• _Activity_: Down to the last line, output the records below exactly.

[Dataset entries]
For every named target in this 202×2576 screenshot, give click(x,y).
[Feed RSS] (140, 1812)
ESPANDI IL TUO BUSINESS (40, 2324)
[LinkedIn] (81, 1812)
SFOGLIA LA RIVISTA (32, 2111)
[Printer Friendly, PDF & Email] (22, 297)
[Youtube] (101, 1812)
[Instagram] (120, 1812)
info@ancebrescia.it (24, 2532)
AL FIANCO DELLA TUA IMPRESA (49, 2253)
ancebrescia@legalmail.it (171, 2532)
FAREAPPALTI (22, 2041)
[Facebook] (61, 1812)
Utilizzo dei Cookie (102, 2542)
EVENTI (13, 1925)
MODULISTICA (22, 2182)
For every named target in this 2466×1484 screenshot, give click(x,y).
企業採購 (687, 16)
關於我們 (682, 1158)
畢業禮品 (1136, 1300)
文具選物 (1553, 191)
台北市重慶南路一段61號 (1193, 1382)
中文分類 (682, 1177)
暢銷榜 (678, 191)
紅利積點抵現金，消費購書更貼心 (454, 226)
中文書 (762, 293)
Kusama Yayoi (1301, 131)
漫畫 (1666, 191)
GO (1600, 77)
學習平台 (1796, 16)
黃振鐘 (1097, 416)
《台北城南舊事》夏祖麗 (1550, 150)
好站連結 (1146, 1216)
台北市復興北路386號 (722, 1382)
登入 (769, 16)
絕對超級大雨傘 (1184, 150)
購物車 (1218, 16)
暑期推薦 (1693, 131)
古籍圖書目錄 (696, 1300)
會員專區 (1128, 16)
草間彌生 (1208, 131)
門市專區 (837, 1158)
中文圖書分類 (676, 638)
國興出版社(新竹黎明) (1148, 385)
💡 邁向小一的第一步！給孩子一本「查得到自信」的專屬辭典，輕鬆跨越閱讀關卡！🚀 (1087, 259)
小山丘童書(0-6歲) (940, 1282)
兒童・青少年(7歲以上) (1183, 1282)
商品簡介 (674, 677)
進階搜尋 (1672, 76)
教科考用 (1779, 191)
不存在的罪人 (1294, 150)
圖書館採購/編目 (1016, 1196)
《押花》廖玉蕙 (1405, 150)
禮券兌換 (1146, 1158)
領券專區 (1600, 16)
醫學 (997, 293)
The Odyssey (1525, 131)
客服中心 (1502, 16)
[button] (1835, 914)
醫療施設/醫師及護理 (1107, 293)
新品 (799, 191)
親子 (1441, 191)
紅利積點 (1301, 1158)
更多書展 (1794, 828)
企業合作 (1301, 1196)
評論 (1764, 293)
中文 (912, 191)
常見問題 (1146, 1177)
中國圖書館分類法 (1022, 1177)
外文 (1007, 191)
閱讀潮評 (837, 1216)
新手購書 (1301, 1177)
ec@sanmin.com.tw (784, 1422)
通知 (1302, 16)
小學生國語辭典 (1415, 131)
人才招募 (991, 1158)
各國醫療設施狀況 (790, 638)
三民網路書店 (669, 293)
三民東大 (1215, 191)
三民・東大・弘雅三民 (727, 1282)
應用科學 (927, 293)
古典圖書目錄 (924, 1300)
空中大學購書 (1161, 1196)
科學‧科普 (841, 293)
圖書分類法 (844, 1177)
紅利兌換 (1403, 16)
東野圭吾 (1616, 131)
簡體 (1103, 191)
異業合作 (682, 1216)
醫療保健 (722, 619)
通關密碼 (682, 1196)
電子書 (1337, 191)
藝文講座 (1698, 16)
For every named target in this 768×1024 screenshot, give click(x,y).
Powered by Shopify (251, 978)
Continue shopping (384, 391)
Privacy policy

• _Result_:
For every named target in this 202×2576 screenshot, give click(x,y).
[Feed RSS] (140, 1812)
ESPANDI IL TUO BUSINESS (40, 2324)
[LinkedIn] (81, 1812)
SFOGLIA LA RIVISTA (32, 2111)
[Printer Friendly, PDF & Email] (22, 297)
[Youtube] (101, 1812)
[Instagram] (120, 1812)
info@ancebrescia.it (24, 2532)
AL FIANCO DELLA TUA IMPRESA (49, 2253)
ancebrescia@legalmail.it (171, 2532)
FAREAPPALTI (22, 2041)
[Facebook] (61, 1812)
Utilizzo dei Cookie (102, 2542)
EVENTI (13, 1925)
MODULISTICA (22, 2182)
For every named target in this 2466×1484 screenshot, give click(x,y).
企業採購 (687, 16)
關於我們 (682, 1158)
畢業禮品 (1136, 1300)
文具選物 (1553, 191)
台北市重慶南路一段61號 (1193, 1382)
中文分類 (682, 1177)
暢銷榜 (678, 191)
紅利積點抵現金，消費購書更貼心 (454, 226)
中文書 (762, 293)
Kusama Yayoi (1301, 131)
漫畫 (1666, 191)
GO (1600, 77)
學習平台 (1796, 16)
黃振鐘 (1097, 416)
《台北城南舊事》夏祖麗 (1550, 150)
好站連結 (1146, 1216)
台北市復興北路386號 (722, 1382)
登入 (769, 16)
絕對超級大雨傘 (1184, 150)
購物車 (1218, 16)
暑期推薦 (1693, 131)
古籍圖書目錄 (696, 1300)
會員專區 (1128, 16)
草間彌生 (1208, 131)
門市專區 (837, 1158)
中文圖書分類 (676, 638)
國興出版社(新竹黎明) (1148, 385)
💡 邁向小一的第一步！給孩子一本「查得到自信」的專屬辭典，輕鬆跨越閱讀關卡！🚀 (1087, 259)
小山丘童書(0-6歲) (940, 1282)
兒童・青少年(7歲以上) (1183, 1282)
商品簡介 (674, 677)
進階搜尋 (1672, 76)
教科考用 (1779, 191)
不存在的罪人 (1294, 150)
圖書館採購/編目 (1016, 1196)
《押花》廖玉蕙 (1405, 150)
禮券兌換 (1146, 1158)
領券專區 (1600, 16)
醫學 (997, 293)
The Odyssey (1525, 131)
客服中心 (1502, 16)
[button] (1835, 914)
醫療施設/醫師及護理 (1107, 293)
新品 (799, 191)
親子 (1441, 191)
紅利積點 (1301, 1158)
更多書展 (1794, 828)
企業合作 (1301, 1196)
評論 (1764, 293)
中文 (912, 191)
常見問題 (1146, 1177)
中國圖書館分類法 (1022, 1177)
外文 (1007, 191)
閱讀潮評 (837, 1216)
新手購書 (1301, 1177)
ec@sanmin.com.tw (784, 1422)
通知 (1302, 16)
小學生國語辭典 (1415, 131)
人才招募 (991, 1158)
各國醫療設施狀況 (790, 638)
三民網路書店 (669, 293)
三民東大 (1215, 191)
三民・東大・弘雅三民 (727, 1282)
應用科學 (927, 293)
古典圖書目錄 (924, 1300)
空中大學購書 (1161, 1196)
科學‧科普 (841, 293)
圖書分類法 (844, 1177)
紅利兌換 (1403, 16)
東野圭吾 (1616, 131)
簡體 (1103, 191)
異業合作 (682, 1216)
醫療保健 (722, 619)
通關密碼 (682, 1196)
電子書 (1337, 191)
藝文講座 (1698, 16)
For every named target in this 768×1024 screenshot, give click(x,y).
Powered by Shopify (251, 978)
Continue shopping (384, 391)
Privacy policy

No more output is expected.